Usually in re: to a one or two star book I'll say, "If you can get it at a yard sale, or real cheap, or someone give it to you, go ahead and read it." But not this one, brother. Your's truly got it real cheap and...well, and I'm writting this review.
What wrong with this book? For one thing, the preface is something like 34 pages long! Good grief. And when several other reviewers said this book as written like a novel, take it from me -- they weren't kidding. But, heck, I knew that going in and made allowances for it. But nothing could prepare me for early-era Political Correctness/New Age tone of this thing.
The yellow flags went up when I read the opening quote (supposedly by Tecumseh's elder brother) chosen by the author which read, in part,
'...The white man seeks to conquer nature, to bend it to his will and to use it wastefully until it is goneand then he simply moves one, leaving the waste behind him...The whole white race is a monster...'
I thought: Uh-Oh. According to this "story" the red Indianas -- particularly the Shawnee -- were the beau sauvages, the enfants de nature, of the sixities: the 1960s and the 1760s. The white man, particular the British, were the snake in this Garden of Eden. The Great Spirit, surprise surprise, is refered to as a woman. ("The Great Spirit watched over her Indian children...") The men tall and handsome, the women loving and lovely, the elders calm and wise, the children serious yet happy. The whites, esp. the British, insensitive brutes. Shades of being oh-so politically correct!

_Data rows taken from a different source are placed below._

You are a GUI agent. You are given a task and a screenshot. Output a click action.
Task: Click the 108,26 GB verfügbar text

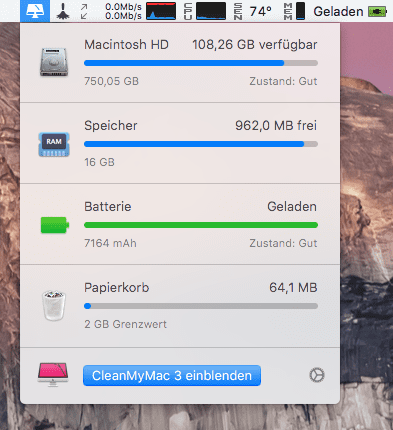255,45
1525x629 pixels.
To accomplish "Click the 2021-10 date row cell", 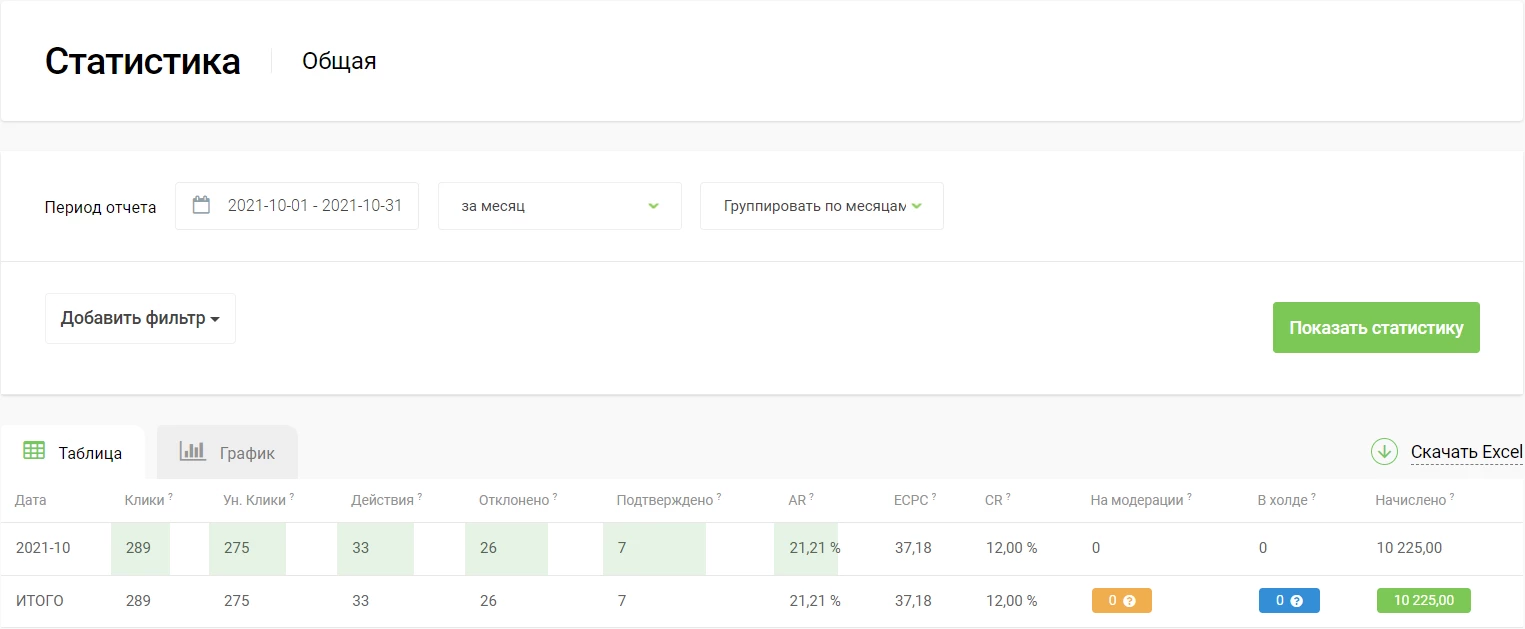I will pyautogui.click(x=43, y=548).
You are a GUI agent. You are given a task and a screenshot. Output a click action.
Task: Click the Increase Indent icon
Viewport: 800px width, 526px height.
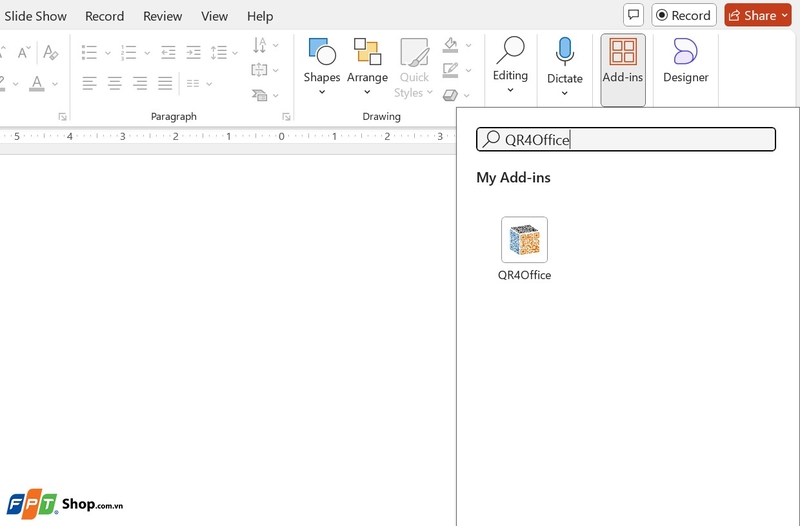(193, 52)
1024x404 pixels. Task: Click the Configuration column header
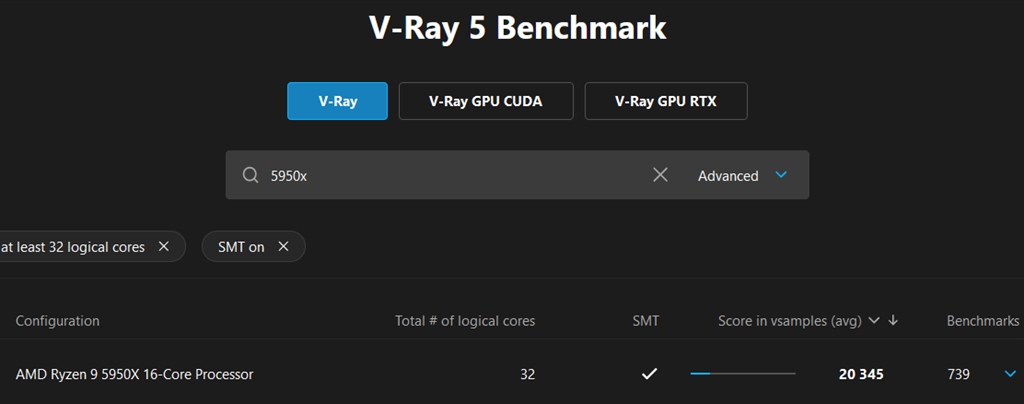pos(57,321)
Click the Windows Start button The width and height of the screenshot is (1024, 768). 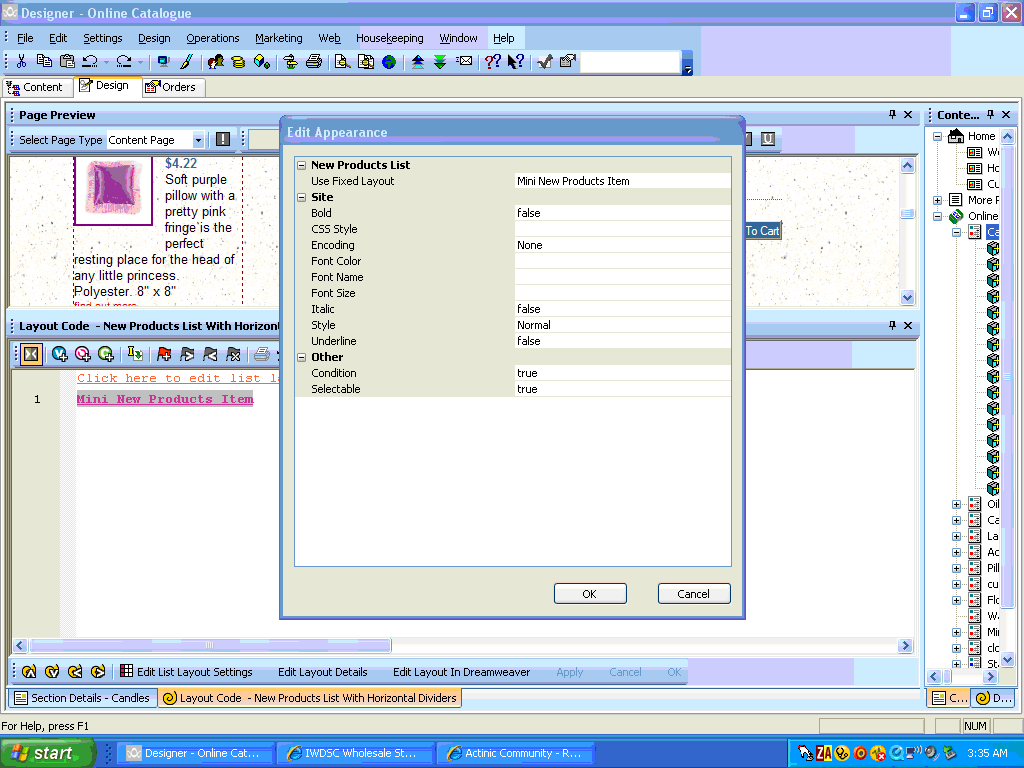pos(47,753)
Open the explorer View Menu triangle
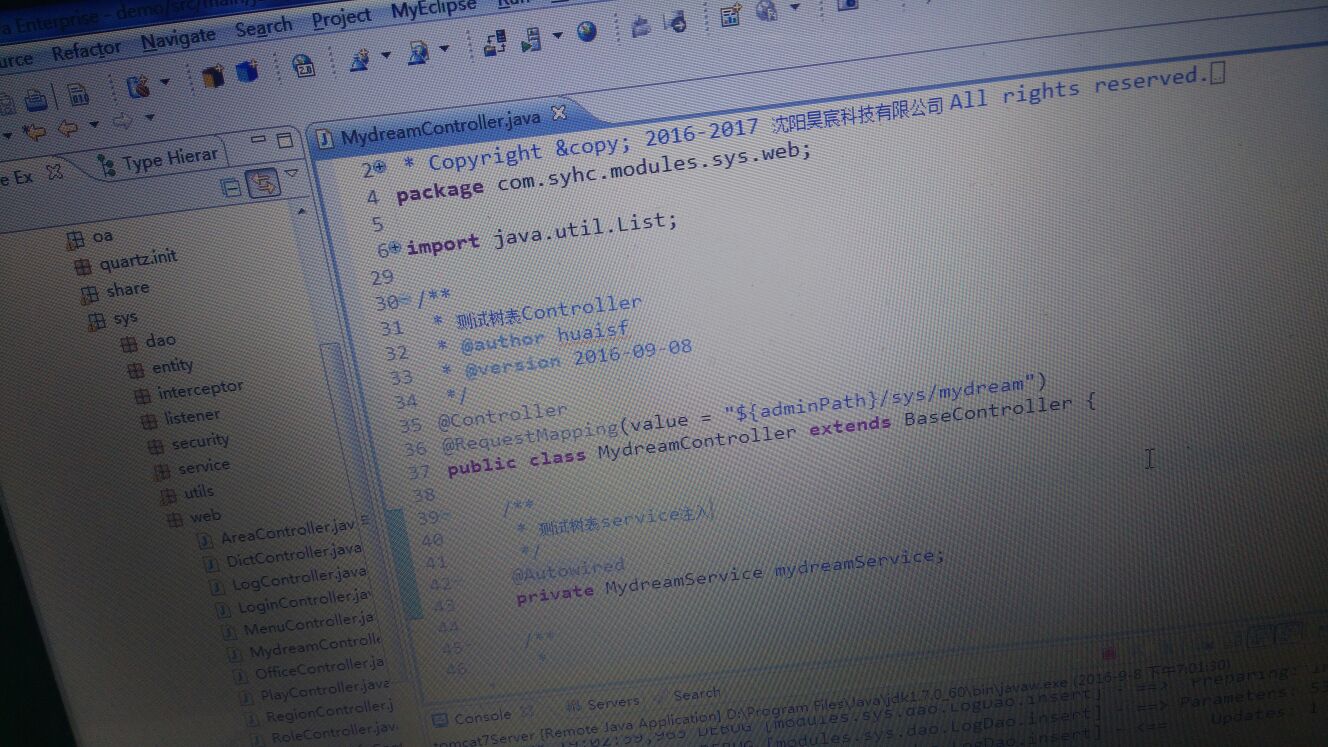 [x=291, y=173]
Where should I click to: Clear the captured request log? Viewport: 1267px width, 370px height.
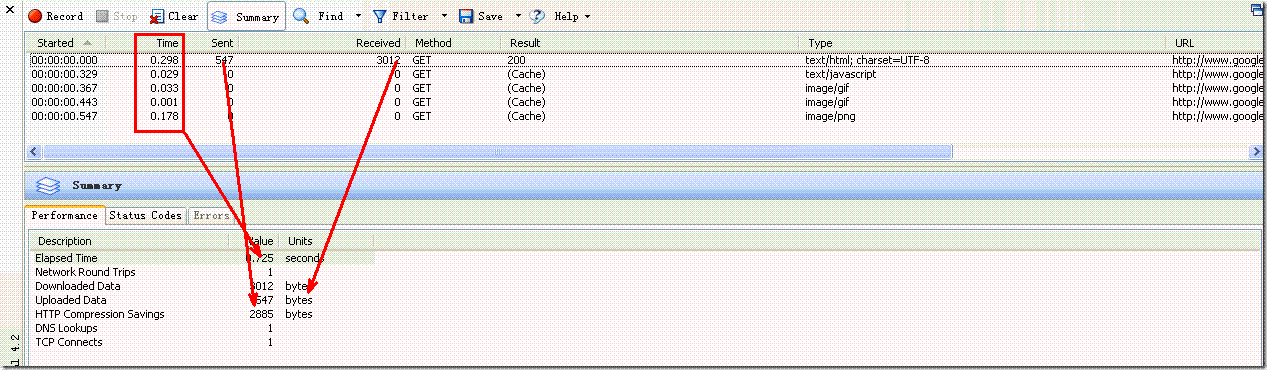[174, 17]
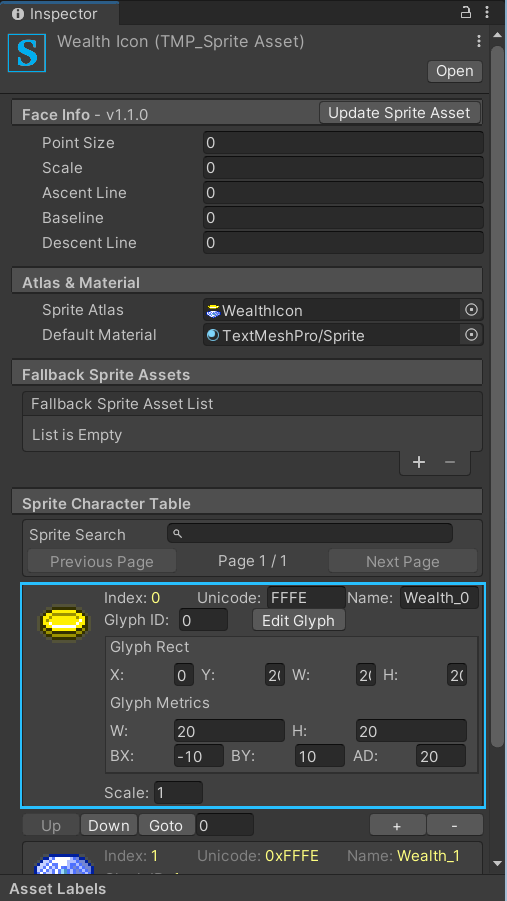Open the Sprite Atlas object picker
Image resolution: width=507 pixels, height=901 pixels.
coord(471,310)
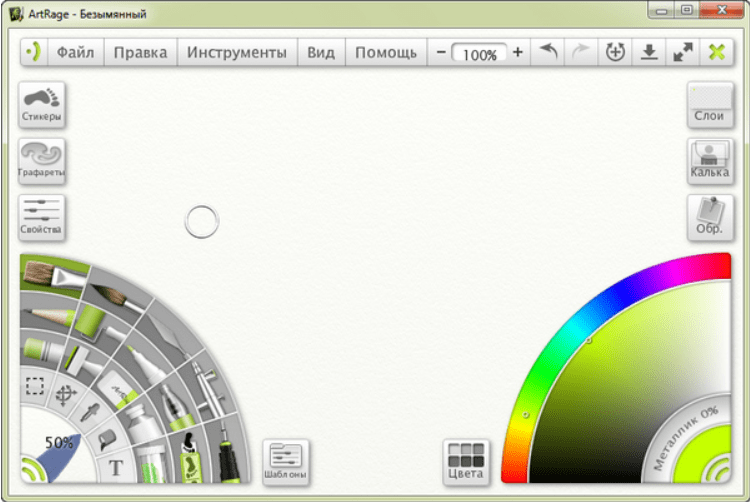750x502 pixels.
Task: Open the Шаблоны presets panel
Action: 285,462
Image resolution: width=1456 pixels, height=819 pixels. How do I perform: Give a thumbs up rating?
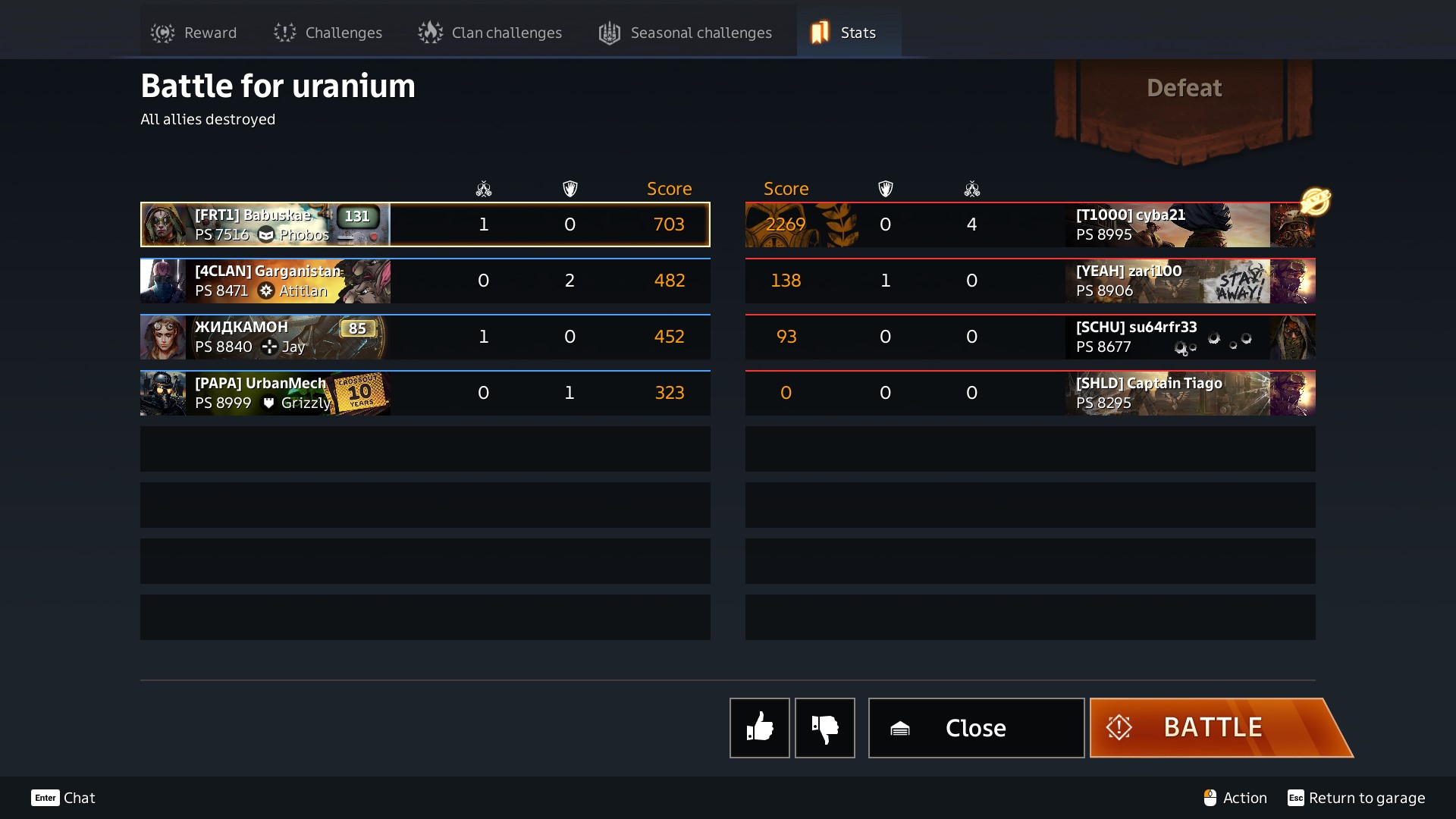[x=759, y=727]
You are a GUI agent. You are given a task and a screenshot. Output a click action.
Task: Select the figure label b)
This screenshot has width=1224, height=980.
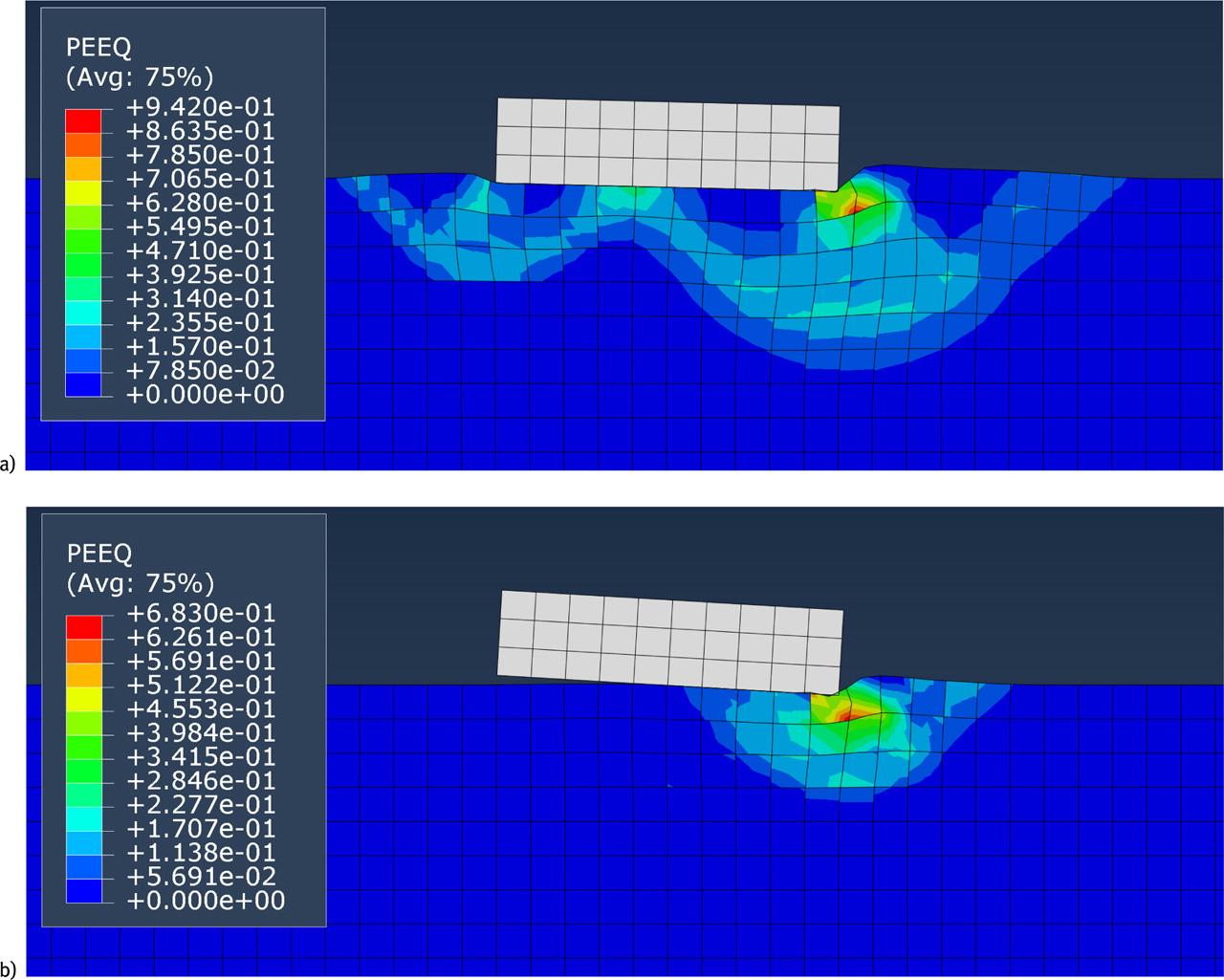8,969
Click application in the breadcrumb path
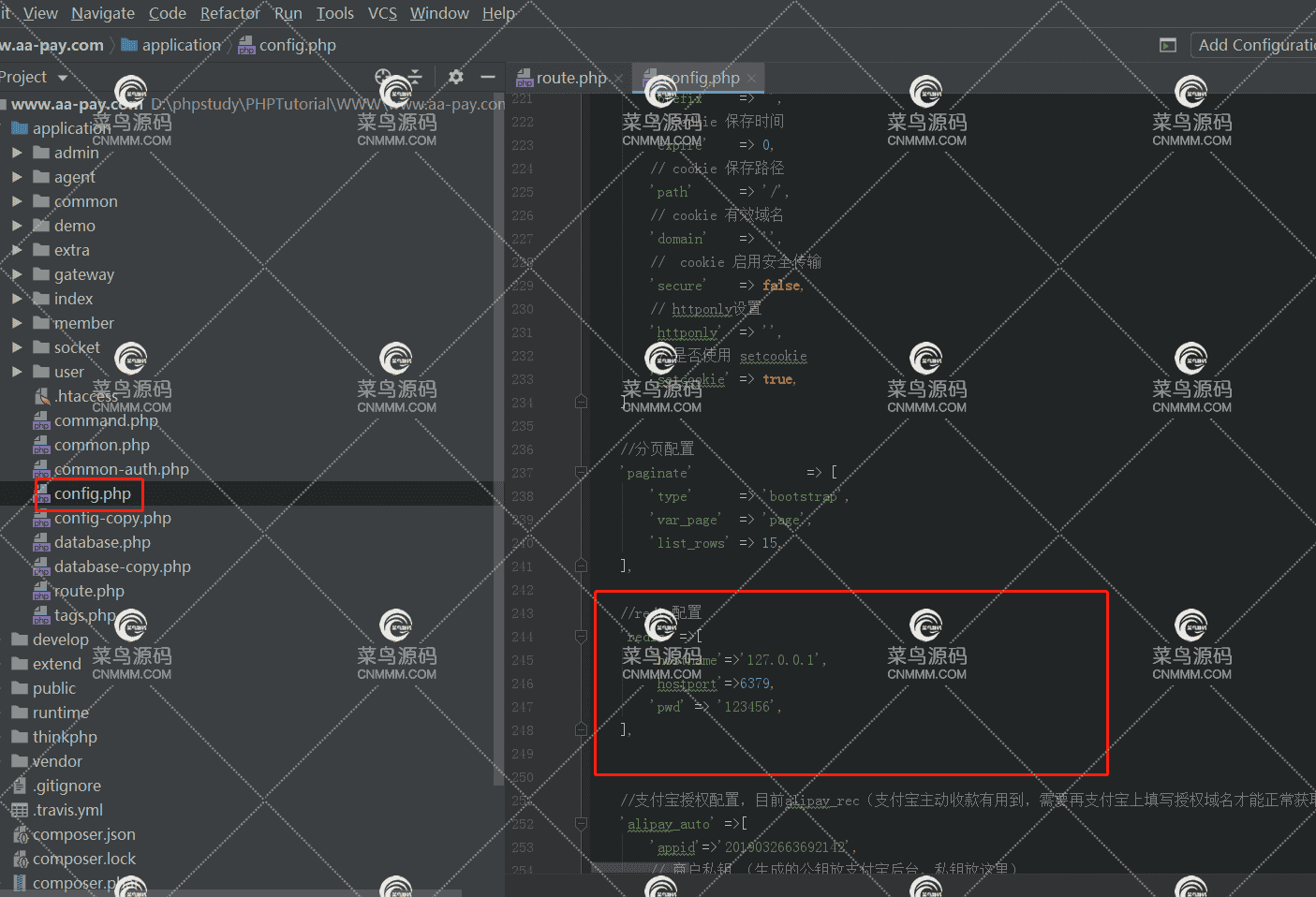Screen dimensions: 1316x897 coord(181,45)
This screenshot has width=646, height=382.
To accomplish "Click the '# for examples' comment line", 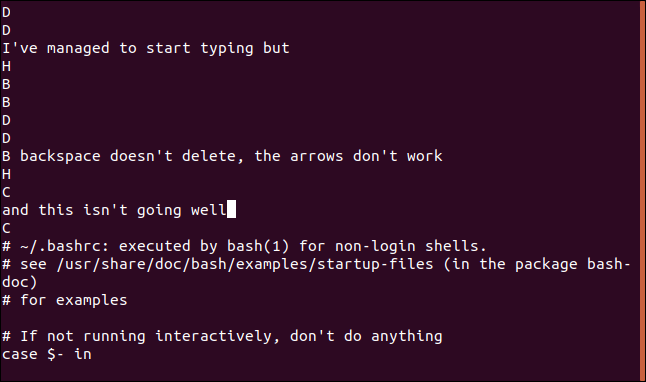I will point(65,300).
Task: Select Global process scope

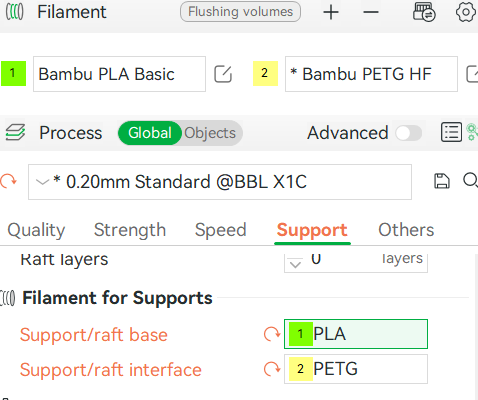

This sort of view might have been the bee's knees in the late 1980s- early 1990s but today it is 18th c. romantism at best, teeth-gritting at worst. The red Indians in this book are painted in a very different manner than can be found in Parkman, and a good many others.
Well Done
Detailed, extensively referenced and put into a cogent form that makes Tecumseh's life understandable, and interesting reading. It's hard to find much fault in this book, except for Eckert's persistent marketing of his other books in his amplification notes, which can be ignored easily enough, if it bothers you. A true and great Indian leader and decent human being, Tecumseh deserves much more praise than he receives.
Why we were not taught?
This book has opened my eyes more than just about any other book I have ever read. It made a deep impact on me because a lot of these events took place in my own back yard and even involved some of my ancestors and I was not aware because we were not taught. Why is there so little attention given to this great historical figure yet in the place where the machinations of fraud were committed by the theft of Indian land there is a huge monument to a George Rogers Clark who was not so significant in our history. Is it a warning to any who have sympathies for the original inhabitants of this land that the U.S. government is the supreme ruler of the land. Why have not historical Indian trails that later became roads and highways so designated and the thousand of Indian names that mark our geography not given the recognition and respect they deserve. Why as a country are we so afraid of our Indian brothers that we try to isolate them and pretend they did not even exist. I do not know if the Indians could have ever held onto their land because the hunger and greed of so many seemed instoppable. But that does not justify the reality that their land was stolen and their culture dismissed because it was not based on technology but based instead on a living cooperation and respect for the Great Spirit and the beautiful Earth which we were granted guardianship of.. Maybe because the Native Americans knew that this way of living would be destructive and could not last because through their ancestors it had all been tried before. Will we ever know?